Note: Spoilers below.

Jeremy, one of two incoming seminarians, invited me to watch the Korean film “Assassination” on Aug. 19 at the Loews near the Boston Common.

The film recounted the Korean resistance to the Japanese occupation in the early 1930s. Various people and their histories interweave in a plot to kill a Japanese commander and a Korean collaborator in Seoul.

Movie poster for the Korean film "Assassination."
Movie poster for the Korean film “Assassination.”

In any Asian film with nationalistic traits, a filmgoer should expect the Japanese to be the stereotypical enemy with a bent toward cruelty because of the documented Japanese occupation and cruelty in China and Korea. Similar Chinese movies could be “Imp Man” and “Fearless.”

Fight scenes in any Asian action film make me leery because they can veer to fantasy. But “Assassination” offers a good counterbalance with its realism.

I hadn’t expected much spiritual insights in an action film. But found them I did.

One was the sense of divine justice. No matter how long ago a crime was committed, justice will be exacted.

This is demonstrated in the fate of two characters. A patriarch had his wife murdered after she had aided the Korean resistance in 1912. That murder brought about his downfall because his daughter would die at his hands and her twin would lead the effort to kill him. Meanwhile, Capt. Yem, the assassination plot organizer and a resistance fighter, would leak the plot to the Japanese.
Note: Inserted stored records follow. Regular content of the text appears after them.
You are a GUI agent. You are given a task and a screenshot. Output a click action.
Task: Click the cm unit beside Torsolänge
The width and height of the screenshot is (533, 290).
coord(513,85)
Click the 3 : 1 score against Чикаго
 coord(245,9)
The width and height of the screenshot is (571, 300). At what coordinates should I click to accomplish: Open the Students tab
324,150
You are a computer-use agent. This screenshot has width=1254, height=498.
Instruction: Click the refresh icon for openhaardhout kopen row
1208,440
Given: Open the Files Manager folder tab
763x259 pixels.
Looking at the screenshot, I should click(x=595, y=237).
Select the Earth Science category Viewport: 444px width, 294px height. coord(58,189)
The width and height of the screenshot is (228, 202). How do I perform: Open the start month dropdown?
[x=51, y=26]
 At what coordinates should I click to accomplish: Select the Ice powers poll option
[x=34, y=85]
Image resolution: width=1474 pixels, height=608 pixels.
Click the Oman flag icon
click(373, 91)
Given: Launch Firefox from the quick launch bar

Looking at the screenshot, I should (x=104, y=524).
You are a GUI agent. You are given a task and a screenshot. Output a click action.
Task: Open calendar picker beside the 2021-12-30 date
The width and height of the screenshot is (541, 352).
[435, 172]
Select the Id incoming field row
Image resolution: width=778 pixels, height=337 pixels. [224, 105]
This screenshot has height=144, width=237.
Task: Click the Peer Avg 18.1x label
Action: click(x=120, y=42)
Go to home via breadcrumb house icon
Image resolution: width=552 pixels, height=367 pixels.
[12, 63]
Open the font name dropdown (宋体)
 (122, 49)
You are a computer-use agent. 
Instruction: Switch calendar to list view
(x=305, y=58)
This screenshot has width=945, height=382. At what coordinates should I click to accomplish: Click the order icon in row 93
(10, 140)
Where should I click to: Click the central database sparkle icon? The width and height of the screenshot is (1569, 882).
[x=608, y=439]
It seemed that he got away with the betrayal once in 1933 and again in his trial in 1949. But Yem will find unexpected grim reapers in the end of the movie.  Also, the patriarch and Capt. Yem share the same destructive characteristic of self-interest while the protagonists look beyond themselves to help others.

Christianity expands beyond justice on earth to ultimate justice in God’s judgment after death and in end times. But Jeremy raised the point that the movie was catered to an audience who don’t believe in the afterlife.

He noticed that all the violence could be linked to a distorted sense of patriotism: the Japanese in their ever expansive push for conquest and the Koreans in their independence fight. Jeremy concludes that the devil had created this perversion in patriotism. I would rather say that anyone who makes patriotism and nationhood a god is bound to create abuse and violence. (Think of Hitler and other dictators.) The jingo becomes his own devil.

Freedom is good. But which freedom are we talking about?